Imprimerie générale A. Côté (p. 113-116).


MA LAMPE


L’ombre descend des monts et la nuit plus hâtive
Voit trembloter déjà la lumière chétive
Que le pétrole donne au plus humble logis.
Ô toi, par qui le soir je sens mes yeux rougis,
Allume-toi, ma lampe, et d’huile bien pourvue,
Dispense doucement ta lueur à ma vue.
Jette tes feux discrets sans éclat et sans bruit,
Brûle pendant longtemps, brûle toute la nuit,

Car j’ai besoin de toi. Dans ces longues veillées
Au foyer tout flambant les muses réveillées
Voltigent sur mon front rêveur avec amour…
Toujours l’âme s’éveille avec la fin du jour.
Oui, j’ai besoin de toi, car de belles pensées
Vont m’agiter, ce soir, nombreuses et pressées :
Pour suivre leur dictée, il faut que, vrai lutin,
Ma plume sans repos courre jusqu’au matin.
Que ton pétillement, ô flamme vacillante,
Sache activer sa course, hélas ! toujours trop lente ;
Et ne vas pas t’éteindre, amie, avant le jour.
Attends que l’Angélus en sonne le retour.


Ainsi je lui parlais, et la lampe allumée,
Jetant avec sa flamme une brune fumée,
Pétillait avec joie et semblait dire : Ami,
Prends garde ! Avant le jour tu seras endormi !

Puis mon esprit vola vers le pays du rêve,
Et ma plume courut, sans repos et sans trêve ;
Le vers coula rapide, et sous le feu sacré
Je sentis frissonner tout mon être enivré.
Pendant ce temps la lampe, auprès de moi placée,
En éclairant mon front réchauffait ma pensée ;
Témoin de mon travail, son regard vigilant
Voyait le vers éclore en mon cerveau brûlant !
Moments remplis d’ivresse ! Heures délicieuses
Des rêves enchantés, des muses gracieuses !
Ton silence enveloppe, ô belle et calme nuit,
Le poète qui veille et la lampe qui luit !


Mais la fatigue vint. Ma plume nonchalante
Sur le papier courut moins agile et plus lente ;
La muse au léger vol cessa de caresser
Mon front lourd et déjà fatigué de penser,

Et bientôt le sommeil, frère de l’indolence,
Calme enfant de la nuit, hôte aimé du silence,
Me couvrit de son aile, et son charme vainqueur
Vint bercer mon esprit et reposer mon cœur.

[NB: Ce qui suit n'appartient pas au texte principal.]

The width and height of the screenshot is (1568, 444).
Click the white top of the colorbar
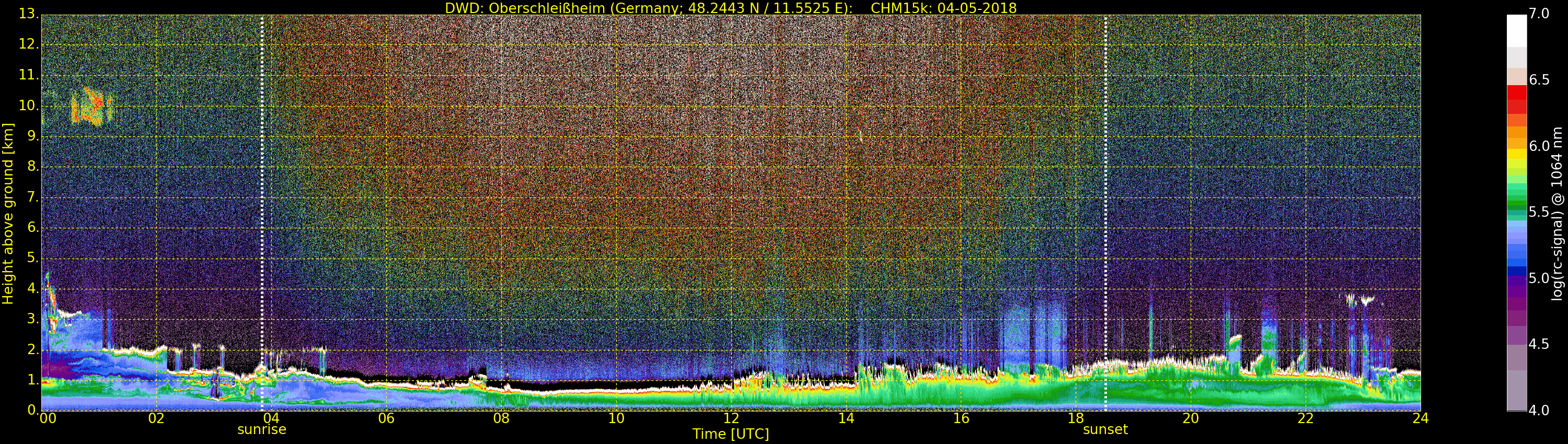click(1516, 30)
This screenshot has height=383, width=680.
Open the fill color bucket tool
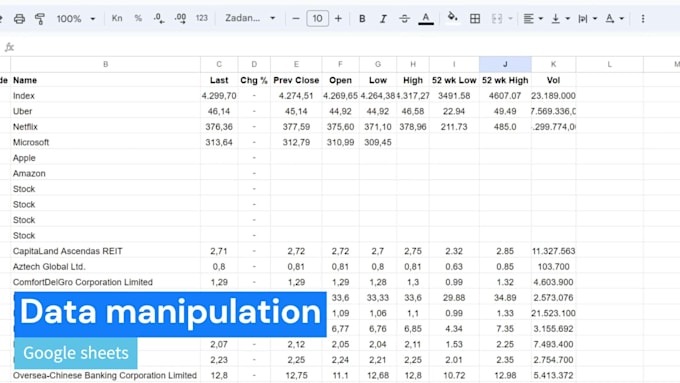[452, 18]
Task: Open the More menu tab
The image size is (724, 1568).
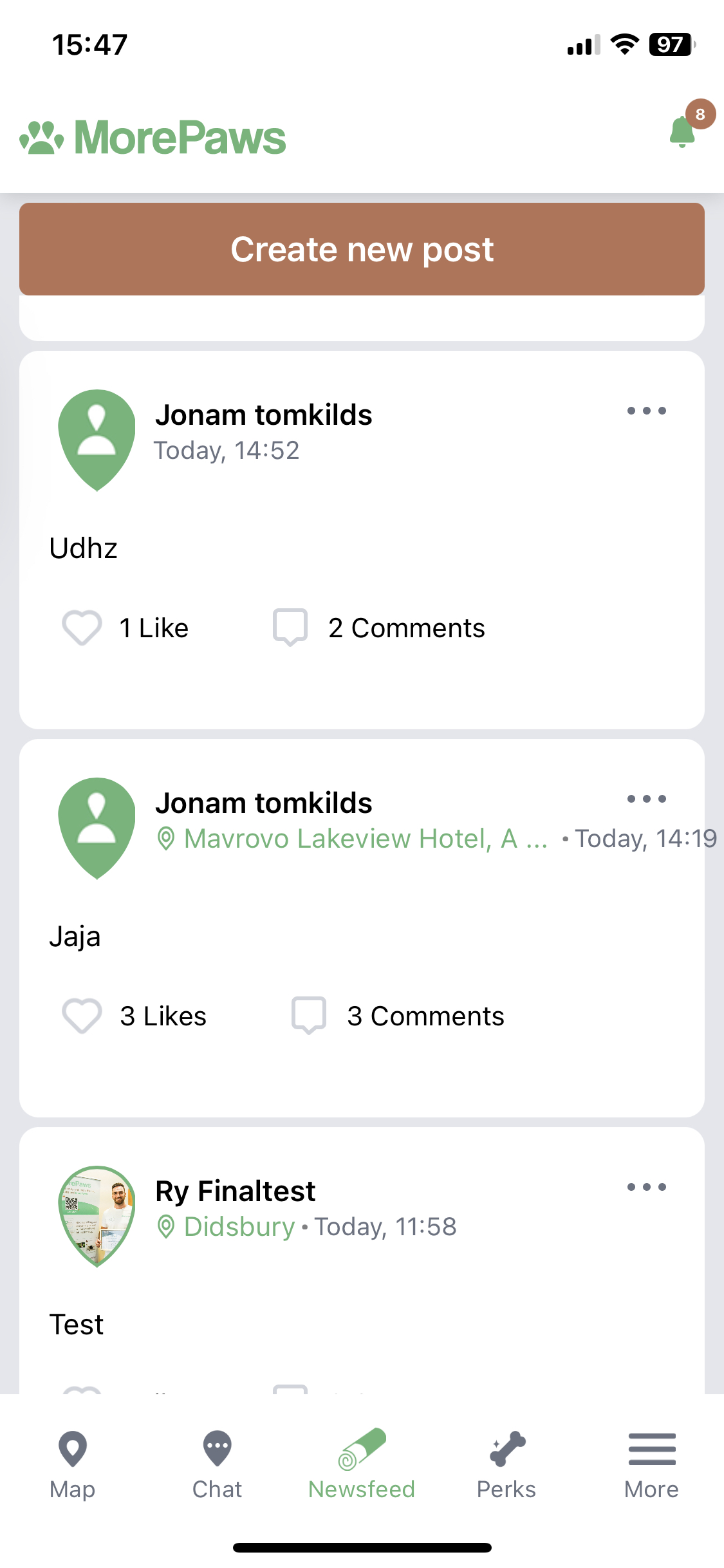Action: click(x=651, y=1461)
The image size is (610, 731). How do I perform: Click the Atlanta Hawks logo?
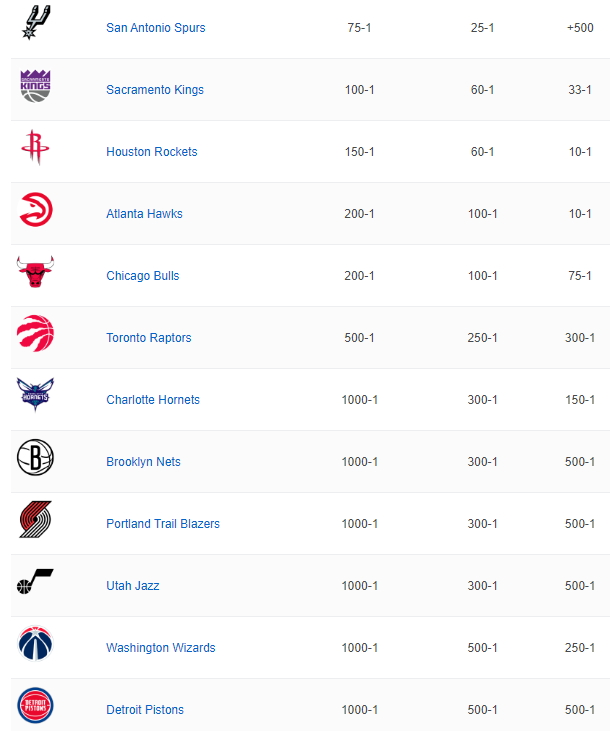click(35, 209)
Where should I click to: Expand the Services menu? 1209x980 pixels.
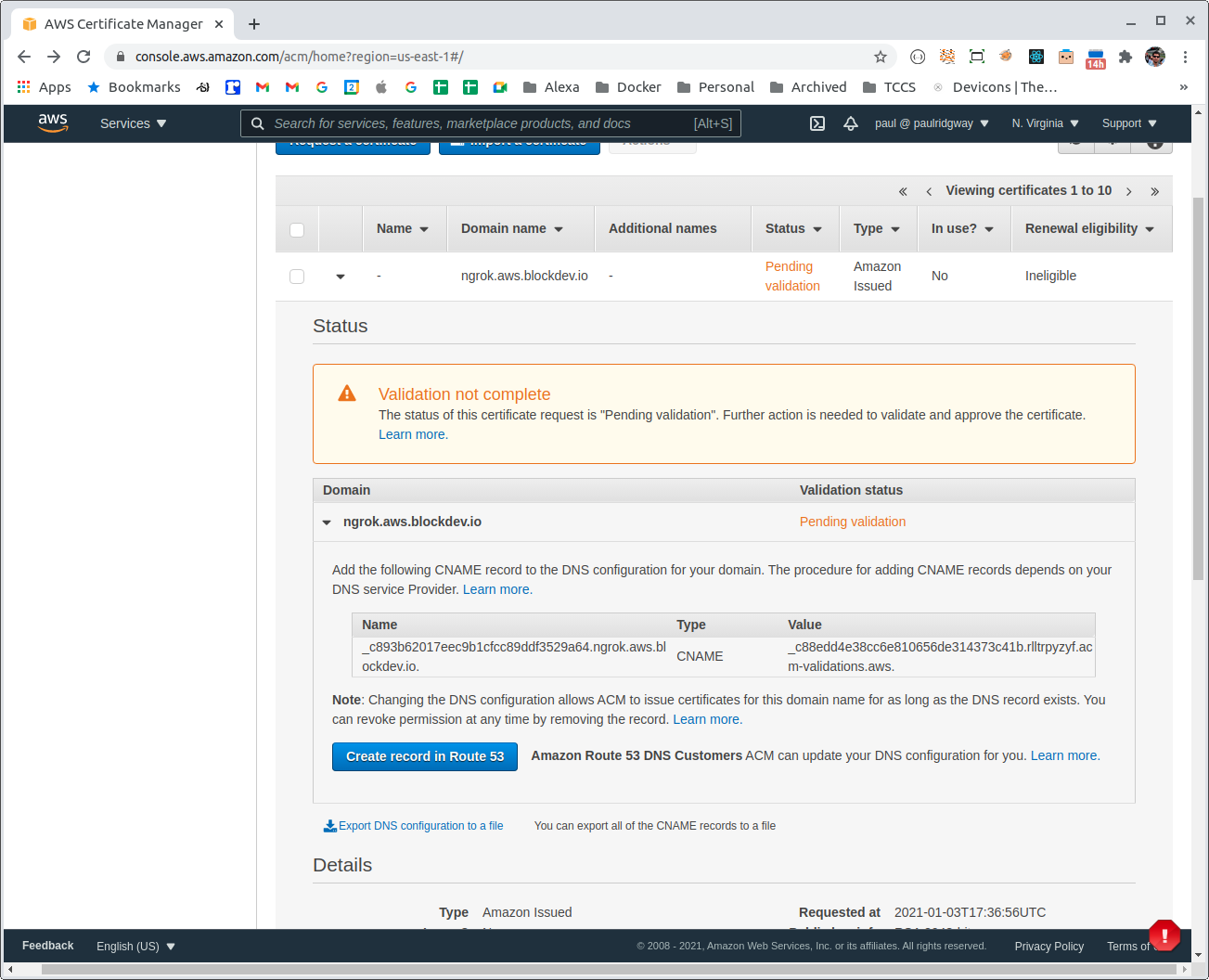133,122
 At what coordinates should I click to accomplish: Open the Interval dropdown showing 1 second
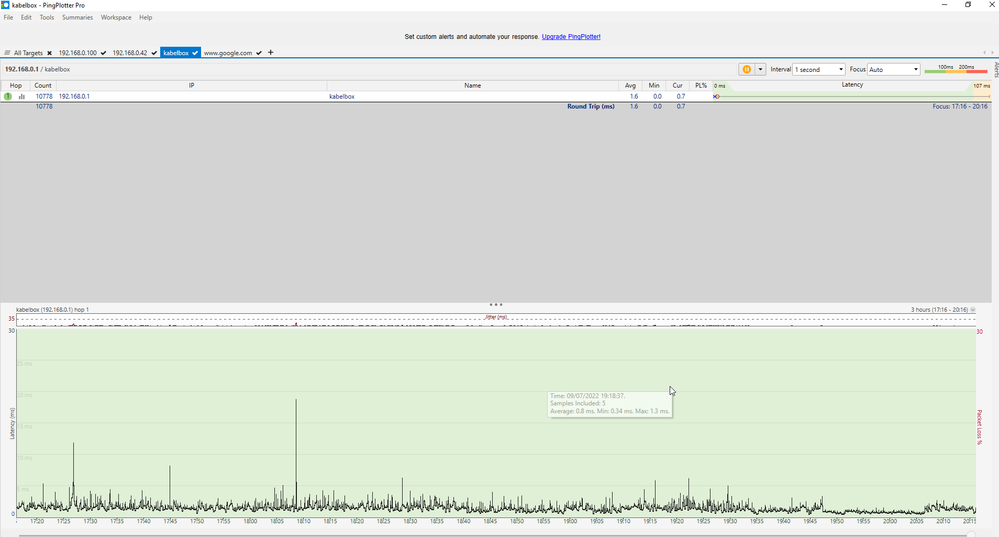pos(819,70)
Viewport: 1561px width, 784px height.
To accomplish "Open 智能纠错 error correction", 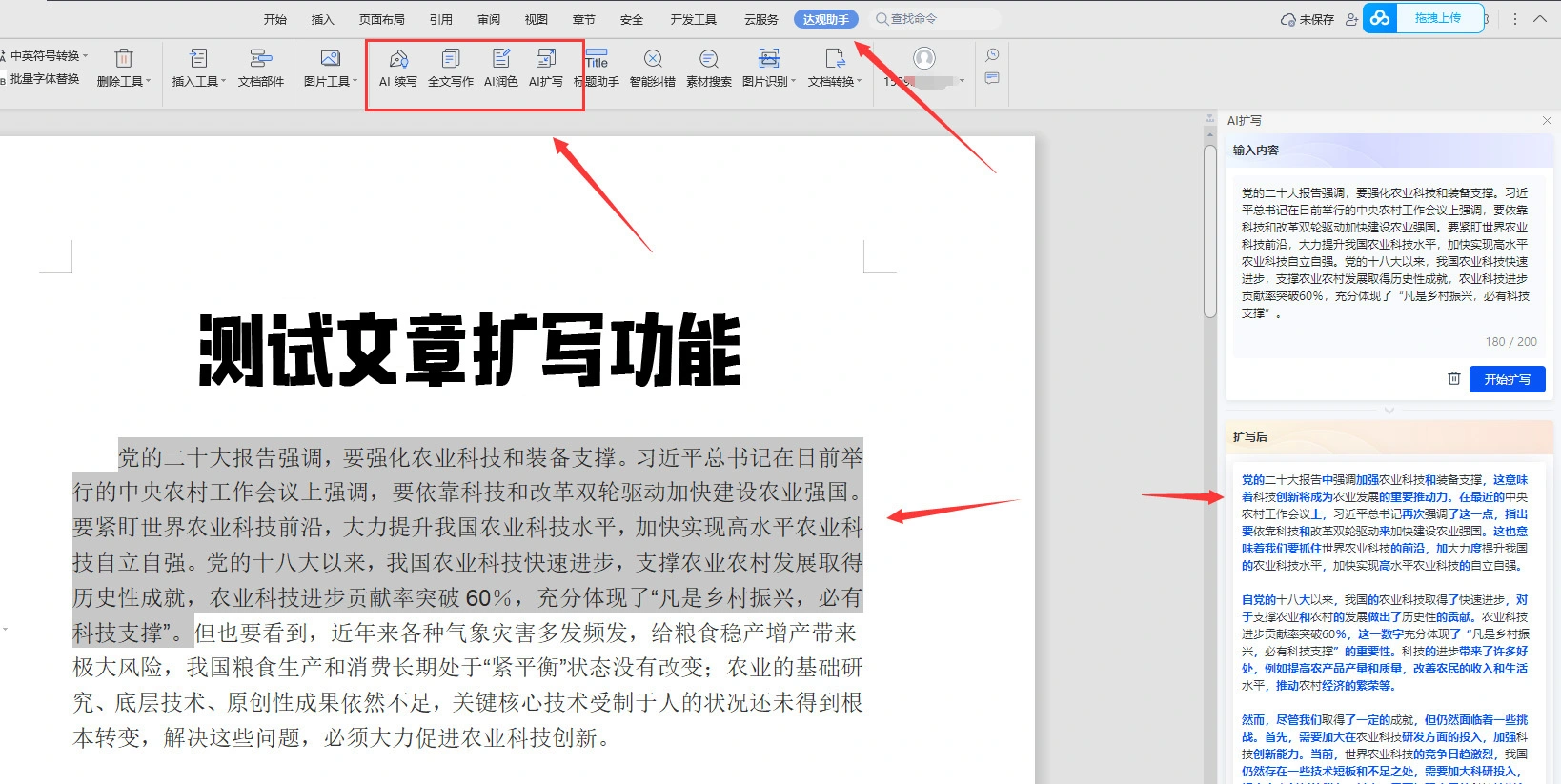I will 652,68.
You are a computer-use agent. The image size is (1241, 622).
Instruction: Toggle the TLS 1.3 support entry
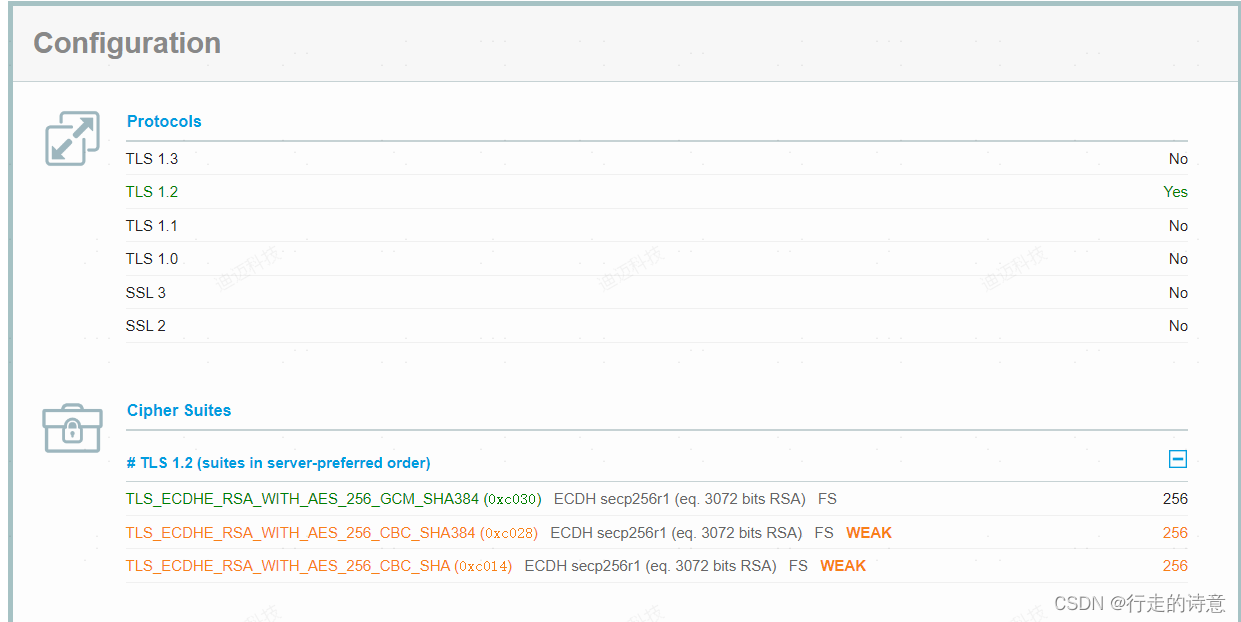pos(152,158)
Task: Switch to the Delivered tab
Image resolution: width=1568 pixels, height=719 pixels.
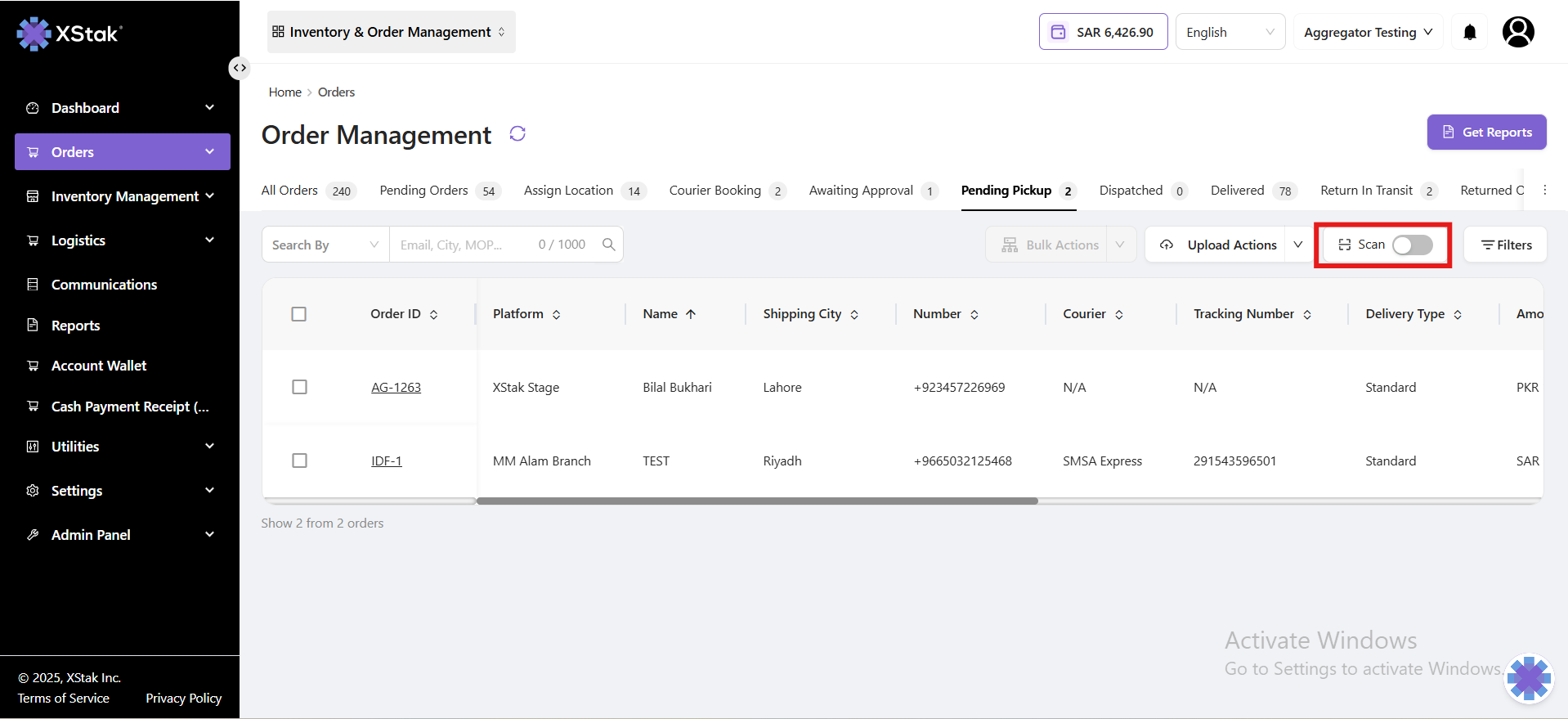Action: point(1237,191)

Un rêve m’endormit, un songe me réveille.
La muse n’est plus là pour charmer mon oreille.
Jalouse du sommeil qui me fermait les yeux,
Ailleurs elle a porté son vol capricieux.
La nuit est dans mon âme autant qu’à la fenêtre.
Pourtant, premier reflet du jour qui va paraître,
Ma vitre se colore aux lueurs du matin,
Et chargé de sommeil, mon regard incertain
Voit, rivale de l’aube, une flamme encor belle
Obstinément briller. En compagne fidèle,
Éclairant doucement le poète qui dort,
Malgré le jour qui luit, ma lampe veille encor !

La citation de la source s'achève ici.